--- Exercise instructions ---
Rewrite the data below as a numbered list, one line per item, and leave out the blank lines.
== Provided data
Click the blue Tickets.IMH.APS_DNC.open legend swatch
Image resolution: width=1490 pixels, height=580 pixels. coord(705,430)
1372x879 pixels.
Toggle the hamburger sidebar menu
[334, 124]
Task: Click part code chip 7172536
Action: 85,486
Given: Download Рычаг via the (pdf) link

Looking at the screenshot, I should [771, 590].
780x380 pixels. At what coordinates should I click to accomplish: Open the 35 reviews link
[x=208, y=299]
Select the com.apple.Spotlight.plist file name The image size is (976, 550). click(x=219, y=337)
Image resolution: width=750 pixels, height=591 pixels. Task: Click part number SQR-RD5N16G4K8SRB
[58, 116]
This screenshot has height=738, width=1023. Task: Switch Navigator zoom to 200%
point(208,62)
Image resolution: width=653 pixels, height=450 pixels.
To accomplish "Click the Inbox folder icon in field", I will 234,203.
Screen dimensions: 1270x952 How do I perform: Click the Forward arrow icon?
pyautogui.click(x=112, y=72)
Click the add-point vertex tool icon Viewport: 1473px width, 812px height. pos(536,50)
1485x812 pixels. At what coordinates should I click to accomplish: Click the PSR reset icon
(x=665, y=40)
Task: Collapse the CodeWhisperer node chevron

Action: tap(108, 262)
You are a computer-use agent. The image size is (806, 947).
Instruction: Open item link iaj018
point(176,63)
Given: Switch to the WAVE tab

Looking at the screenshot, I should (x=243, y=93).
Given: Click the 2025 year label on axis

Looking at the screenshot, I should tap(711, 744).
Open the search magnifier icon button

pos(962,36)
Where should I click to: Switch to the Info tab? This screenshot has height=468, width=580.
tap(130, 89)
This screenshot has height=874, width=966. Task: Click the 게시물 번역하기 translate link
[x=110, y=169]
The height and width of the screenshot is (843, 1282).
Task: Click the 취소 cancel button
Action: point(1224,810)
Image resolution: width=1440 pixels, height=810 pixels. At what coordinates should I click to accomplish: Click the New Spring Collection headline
====
--- Solution for this problem ---
1. Click the blue Tickets.IMH.APS_DNC.open legend swatch
2. Image resolution: width=1490 pixels, height=580 pixels. coord(705,430)
3. 1372x879 pixels.
4. Toggle the hamburger sidebar menu
5. [334, 124]
6. Task: Click part code chip 7172536
7. Action: 85,486
8. Given: Download Рычаг via the (pdf) link
9. Looking at the screenshot, I should [771, 590].
10. 780x380 pixels. At what coordinates should I click to accomplish: Open the 35 reviews link
11. [x=208, y=299]
12. Select the com.apple.Spotlight.plist file name The image size is (976, 550). click(x=219, y=337)
13. Image resolution: width=750 pixels, height=591 pixels. Task: Click part number SQR-RD5N16G4K8SRB
14. [58, 116]
15. This screenshot has height=738, width=1023. Task: Switch Navigator zoom to 200%
16. point(208,62)
17. Image resolution: width=653 pixels, height=450 pixels.
18. To accomplish "Click the Inbox folder icon in field", I will 234,203.
19. Screen dimensions: 1270x952 How do I perform: Click the Forward arrow icon?
20. pyautogui.click(x=112, y=72)
21. Click the add-point vertex tool icon Viewport: 1473px width, 812px height. pos(536,50)
22. 1485x812 pixels. At what coordinates should I click to accomplish: Click the PSR reset icon
23. (x=665, y=40)
24. Task: Collapse the CodeWhisperer node chevron
25. Action: tap(108, 262)
26. You are a computer-use agent. The image size is (806, 947).
27. Instruction: Open item link iaj018
28. point(176,63)
29. Given: Switch to the WAVE tab
30. Looking at the screenshot, I should (x=243, y=93).
31. Given: Click the 2025 year label on axis
32. Looking at the screenshot, I should tap(711, 744).
33. Open the search magnifier icon button
34. pos(962,36)
35. Where should I click to: Switch to the Info tab? This screenshot has height=468, width=580.
36. tap(130, 89)
37. This screenshot has height=874, width=966. Task: Click the 게시물 번역하기 translate link
38. [x=110, y=169]
39. The height and width of the screenshot is (843, 1282).
40. Task: Click the 취소 cancel button
41. Action: point(1224,810)
42. Image resolution: width=1440 pixels, height=810 pixels. At what coordinates should I click to accomplish: Click the New Spring Collection headline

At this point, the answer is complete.